## GIVEN PROBLEM
Count the lines of the listing below that contain the word "should" and reply with that number alone.

## DATA EXCERPTS
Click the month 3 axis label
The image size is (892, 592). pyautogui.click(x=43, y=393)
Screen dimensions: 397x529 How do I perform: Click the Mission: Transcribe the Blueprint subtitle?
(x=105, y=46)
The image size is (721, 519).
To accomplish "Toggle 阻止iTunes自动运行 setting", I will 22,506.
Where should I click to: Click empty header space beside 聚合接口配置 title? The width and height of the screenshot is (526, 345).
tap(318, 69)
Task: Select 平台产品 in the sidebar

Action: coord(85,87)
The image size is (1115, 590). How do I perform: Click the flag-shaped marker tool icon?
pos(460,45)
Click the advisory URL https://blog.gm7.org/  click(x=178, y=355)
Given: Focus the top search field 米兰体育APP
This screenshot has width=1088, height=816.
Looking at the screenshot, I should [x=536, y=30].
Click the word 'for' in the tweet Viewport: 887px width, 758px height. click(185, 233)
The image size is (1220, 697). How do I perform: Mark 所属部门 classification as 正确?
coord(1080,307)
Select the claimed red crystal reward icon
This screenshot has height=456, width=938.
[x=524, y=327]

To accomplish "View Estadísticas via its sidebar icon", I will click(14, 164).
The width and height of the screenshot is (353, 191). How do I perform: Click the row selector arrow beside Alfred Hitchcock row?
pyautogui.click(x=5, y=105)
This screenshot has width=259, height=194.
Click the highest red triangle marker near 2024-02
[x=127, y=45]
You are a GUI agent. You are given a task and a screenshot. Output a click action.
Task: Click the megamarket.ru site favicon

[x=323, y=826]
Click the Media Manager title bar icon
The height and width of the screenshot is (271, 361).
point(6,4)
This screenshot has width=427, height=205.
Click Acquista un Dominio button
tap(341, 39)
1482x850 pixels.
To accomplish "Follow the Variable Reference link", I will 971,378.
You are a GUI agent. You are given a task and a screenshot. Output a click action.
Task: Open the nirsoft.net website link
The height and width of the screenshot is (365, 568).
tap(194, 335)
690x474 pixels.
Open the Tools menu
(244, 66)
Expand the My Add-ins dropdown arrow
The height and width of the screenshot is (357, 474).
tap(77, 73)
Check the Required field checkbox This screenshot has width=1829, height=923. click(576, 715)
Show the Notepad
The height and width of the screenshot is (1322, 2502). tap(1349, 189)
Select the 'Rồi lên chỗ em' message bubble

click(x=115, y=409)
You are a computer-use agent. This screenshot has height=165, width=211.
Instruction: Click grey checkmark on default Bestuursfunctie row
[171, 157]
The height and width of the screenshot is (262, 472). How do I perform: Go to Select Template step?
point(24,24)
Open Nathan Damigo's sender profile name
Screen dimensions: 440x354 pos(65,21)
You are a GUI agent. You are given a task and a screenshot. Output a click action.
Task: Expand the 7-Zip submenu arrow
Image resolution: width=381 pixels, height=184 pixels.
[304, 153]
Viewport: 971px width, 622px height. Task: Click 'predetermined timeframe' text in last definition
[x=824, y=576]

## RESULT OF THE EXERCISE
2